* **REQUIRED WORK**: When the line containing "Instruction: Click the 'Installing" is found in the data below, copy it and each line after it through the line containing "Task: Close the Ділянка info popup", exactly and with no others.

Stored data entries
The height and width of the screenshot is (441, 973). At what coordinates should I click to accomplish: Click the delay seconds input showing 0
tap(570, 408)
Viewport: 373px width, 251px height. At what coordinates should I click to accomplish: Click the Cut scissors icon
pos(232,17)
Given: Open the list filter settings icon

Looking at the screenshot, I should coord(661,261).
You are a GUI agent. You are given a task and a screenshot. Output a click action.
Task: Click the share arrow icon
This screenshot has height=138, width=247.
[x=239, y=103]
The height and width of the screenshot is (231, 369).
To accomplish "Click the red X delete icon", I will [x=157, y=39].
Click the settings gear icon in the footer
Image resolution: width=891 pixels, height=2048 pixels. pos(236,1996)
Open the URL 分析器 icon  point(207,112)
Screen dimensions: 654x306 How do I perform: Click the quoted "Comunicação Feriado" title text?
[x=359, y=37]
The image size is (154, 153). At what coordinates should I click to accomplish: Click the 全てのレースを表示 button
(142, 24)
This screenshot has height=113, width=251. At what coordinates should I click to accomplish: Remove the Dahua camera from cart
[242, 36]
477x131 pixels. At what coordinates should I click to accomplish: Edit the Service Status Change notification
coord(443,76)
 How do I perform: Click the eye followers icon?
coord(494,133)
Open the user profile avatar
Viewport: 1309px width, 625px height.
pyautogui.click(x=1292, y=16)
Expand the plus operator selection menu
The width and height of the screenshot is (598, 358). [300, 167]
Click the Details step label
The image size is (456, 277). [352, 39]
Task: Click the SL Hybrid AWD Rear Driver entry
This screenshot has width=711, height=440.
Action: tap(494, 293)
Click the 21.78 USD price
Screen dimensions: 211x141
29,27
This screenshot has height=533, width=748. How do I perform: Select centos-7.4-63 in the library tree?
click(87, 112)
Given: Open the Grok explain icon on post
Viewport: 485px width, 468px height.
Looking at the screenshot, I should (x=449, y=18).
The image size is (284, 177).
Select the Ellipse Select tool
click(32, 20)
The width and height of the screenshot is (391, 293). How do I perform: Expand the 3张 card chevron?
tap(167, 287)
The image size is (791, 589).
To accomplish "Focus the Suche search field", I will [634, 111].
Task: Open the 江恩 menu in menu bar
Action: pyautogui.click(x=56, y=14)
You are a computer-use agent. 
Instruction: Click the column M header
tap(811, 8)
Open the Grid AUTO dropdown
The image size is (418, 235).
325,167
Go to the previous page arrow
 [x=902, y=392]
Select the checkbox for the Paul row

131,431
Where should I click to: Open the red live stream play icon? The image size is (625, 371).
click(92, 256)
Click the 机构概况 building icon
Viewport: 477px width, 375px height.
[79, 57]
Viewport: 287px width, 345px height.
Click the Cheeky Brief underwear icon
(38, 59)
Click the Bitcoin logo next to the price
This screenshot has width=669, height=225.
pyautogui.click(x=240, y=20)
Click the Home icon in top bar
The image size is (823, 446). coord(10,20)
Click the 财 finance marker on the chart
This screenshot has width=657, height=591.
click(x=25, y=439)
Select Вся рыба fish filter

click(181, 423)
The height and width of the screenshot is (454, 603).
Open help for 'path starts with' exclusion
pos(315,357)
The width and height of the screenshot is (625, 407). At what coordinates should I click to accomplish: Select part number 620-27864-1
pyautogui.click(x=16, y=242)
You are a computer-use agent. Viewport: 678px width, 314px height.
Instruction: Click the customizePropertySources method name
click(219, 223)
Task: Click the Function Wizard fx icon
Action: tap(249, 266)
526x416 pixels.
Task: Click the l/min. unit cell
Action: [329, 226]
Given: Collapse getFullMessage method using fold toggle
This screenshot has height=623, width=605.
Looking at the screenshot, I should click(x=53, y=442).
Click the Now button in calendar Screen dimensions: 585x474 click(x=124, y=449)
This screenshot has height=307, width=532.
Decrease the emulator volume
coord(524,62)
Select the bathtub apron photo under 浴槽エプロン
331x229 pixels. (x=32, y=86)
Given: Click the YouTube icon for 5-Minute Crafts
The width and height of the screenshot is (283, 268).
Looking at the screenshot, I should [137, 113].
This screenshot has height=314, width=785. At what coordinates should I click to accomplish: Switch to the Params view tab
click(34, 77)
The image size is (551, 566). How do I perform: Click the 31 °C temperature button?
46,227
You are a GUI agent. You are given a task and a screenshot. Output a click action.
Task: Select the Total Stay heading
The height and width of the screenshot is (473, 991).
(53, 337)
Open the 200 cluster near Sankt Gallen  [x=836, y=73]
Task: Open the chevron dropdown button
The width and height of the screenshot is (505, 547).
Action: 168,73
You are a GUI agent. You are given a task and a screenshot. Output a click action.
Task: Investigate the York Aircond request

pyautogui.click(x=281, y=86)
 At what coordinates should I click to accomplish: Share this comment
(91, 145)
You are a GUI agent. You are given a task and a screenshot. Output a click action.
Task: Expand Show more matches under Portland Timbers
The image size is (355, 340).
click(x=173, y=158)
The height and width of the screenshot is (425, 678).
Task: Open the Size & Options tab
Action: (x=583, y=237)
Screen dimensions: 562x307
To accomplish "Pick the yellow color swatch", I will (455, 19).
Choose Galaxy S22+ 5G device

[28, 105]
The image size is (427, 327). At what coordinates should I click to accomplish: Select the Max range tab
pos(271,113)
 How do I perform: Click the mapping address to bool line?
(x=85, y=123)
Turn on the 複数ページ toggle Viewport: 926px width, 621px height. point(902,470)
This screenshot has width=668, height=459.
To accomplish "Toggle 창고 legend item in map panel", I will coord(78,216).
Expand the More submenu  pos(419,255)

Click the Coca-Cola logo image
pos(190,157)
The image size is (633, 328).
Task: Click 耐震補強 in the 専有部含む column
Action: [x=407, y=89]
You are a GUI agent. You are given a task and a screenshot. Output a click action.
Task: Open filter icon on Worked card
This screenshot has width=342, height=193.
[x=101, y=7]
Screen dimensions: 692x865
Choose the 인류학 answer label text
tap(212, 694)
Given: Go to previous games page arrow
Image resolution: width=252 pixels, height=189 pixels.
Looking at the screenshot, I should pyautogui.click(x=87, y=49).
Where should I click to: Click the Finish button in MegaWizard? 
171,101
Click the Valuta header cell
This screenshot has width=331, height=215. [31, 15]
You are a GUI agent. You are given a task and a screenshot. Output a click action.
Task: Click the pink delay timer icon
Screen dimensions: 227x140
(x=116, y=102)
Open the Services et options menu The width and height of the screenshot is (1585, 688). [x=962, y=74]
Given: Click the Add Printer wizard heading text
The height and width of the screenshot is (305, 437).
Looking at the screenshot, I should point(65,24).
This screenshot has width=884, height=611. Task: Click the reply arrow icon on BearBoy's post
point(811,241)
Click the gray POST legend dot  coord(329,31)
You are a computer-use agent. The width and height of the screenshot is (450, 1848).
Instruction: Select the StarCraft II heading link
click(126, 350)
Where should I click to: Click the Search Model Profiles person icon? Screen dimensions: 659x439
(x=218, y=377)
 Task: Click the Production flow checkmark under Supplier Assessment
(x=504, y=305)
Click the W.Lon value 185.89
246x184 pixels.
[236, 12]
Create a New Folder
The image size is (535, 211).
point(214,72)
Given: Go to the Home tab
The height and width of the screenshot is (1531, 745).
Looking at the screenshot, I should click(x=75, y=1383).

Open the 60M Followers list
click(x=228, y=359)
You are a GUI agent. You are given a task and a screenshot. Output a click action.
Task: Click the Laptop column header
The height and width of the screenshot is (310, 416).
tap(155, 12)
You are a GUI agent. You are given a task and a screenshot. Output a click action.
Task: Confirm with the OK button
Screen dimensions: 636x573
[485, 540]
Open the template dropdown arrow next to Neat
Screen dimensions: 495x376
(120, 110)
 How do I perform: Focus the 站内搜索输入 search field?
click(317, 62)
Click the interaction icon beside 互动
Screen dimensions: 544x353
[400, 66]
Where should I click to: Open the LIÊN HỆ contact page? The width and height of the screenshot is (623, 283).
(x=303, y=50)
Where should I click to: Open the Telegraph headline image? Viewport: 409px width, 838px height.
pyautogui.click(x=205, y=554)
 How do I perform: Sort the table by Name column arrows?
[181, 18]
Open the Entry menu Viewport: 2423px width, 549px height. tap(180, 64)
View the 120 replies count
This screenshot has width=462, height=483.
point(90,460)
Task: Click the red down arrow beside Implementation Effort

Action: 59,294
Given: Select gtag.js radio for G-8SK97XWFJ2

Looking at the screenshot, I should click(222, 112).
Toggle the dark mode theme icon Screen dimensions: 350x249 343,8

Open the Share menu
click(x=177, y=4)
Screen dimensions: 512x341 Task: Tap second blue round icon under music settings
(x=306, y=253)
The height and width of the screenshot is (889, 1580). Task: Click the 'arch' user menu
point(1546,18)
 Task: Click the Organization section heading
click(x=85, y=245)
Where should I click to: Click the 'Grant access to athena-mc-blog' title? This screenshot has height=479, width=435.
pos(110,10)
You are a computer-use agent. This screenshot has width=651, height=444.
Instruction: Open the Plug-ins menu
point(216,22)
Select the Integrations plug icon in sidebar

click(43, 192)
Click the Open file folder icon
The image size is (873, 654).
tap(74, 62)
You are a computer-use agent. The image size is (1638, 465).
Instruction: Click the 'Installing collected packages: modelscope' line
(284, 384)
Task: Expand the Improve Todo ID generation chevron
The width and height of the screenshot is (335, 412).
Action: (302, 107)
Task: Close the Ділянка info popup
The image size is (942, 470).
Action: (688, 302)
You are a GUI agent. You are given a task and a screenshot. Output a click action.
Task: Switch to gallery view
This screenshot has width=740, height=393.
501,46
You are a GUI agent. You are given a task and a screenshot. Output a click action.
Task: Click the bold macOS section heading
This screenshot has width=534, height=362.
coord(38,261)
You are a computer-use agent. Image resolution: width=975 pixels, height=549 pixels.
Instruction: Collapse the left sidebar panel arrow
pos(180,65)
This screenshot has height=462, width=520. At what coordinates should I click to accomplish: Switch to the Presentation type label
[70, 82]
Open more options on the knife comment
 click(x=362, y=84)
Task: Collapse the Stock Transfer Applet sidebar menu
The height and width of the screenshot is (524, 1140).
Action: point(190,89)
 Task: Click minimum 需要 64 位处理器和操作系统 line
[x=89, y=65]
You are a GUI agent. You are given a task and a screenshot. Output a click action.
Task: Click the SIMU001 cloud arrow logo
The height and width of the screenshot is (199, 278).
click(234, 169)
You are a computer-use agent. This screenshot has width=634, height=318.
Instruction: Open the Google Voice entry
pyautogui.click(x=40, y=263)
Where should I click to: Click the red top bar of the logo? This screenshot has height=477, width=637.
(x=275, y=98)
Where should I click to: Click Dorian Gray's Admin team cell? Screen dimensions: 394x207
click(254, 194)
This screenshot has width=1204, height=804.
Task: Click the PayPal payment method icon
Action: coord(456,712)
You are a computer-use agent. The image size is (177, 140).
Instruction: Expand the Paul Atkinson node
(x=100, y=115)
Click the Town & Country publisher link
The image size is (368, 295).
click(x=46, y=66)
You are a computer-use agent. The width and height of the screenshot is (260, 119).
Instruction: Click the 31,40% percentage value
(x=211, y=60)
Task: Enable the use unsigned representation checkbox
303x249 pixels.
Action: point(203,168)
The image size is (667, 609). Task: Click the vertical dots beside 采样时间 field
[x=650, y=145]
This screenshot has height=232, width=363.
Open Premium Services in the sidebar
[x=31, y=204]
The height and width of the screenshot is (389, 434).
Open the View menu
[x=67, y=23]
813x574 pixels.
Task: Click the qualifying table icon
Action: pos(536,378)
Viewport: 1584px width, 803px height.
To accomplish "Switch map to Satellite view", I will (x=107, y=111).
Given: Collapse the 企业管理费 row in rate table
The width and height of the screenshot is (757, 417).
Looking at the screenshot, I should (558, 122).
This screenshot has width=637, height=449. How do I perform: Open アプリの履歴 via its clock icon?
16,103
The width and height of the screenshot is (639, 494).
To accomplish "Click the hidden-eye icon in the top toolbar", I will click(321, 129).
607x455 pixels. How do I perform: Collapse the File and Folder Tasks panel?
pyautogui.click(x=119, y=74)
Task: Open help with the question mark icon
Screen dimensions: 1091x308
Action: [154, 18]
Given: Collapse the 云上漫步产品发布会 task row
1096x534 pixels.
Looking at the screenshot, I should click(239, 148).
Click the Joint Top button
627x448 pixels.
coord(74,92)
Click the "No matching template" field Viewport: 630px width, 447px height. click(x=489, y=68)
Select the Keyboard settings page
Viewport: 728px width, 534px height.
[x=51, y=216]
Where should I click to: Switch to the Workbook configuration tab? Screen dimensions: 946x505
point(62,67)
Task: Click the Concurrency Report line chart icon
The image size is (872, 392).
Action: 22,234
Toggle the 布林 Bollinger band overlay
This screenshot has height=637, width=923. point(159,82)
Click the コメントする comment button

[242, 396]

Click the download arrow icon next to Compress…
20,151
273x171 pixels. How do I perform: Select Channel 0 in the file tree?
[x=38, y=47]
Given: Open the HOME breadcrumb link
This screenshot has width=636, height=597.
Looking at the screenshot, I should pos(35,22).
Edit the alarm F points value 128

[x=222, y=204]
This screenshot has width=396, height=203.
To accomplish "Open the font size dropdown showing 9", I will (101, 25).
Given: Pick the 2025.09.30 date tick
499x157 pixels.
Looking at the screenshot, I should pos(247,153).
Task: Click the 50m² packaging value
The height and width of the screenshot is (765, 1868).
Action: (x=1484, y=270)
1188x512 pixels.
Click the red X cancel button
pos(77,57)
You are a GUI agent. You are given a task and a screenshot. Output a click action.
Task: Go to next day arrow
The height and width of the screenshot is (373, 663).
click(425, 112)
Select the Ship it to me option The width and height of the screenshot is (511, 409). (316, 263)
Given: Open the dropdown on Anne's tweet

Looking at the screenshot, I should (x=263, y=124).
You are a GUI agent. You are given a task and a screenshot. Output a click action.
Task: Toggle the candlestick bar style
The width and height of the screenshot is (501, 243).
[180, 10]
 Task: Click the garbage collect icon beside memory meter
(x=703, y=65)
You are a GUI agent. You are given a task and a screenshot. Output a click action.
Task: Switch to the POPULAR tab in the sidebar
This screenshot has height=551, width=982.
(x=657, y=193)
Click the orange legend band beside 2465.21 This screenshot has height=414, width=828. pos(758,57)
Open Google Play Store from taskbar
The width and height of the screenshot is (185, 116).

* **ANSWER SPACE**:
Instruction: Click the 'Installing collected packages: modelscope' line
(284, 384)
Task: Expand the Improve Todo ID generation chevron
The width and height of the screenshot is (335, 412).
Action: (302, 107)
Task: Close the Ділянка info popup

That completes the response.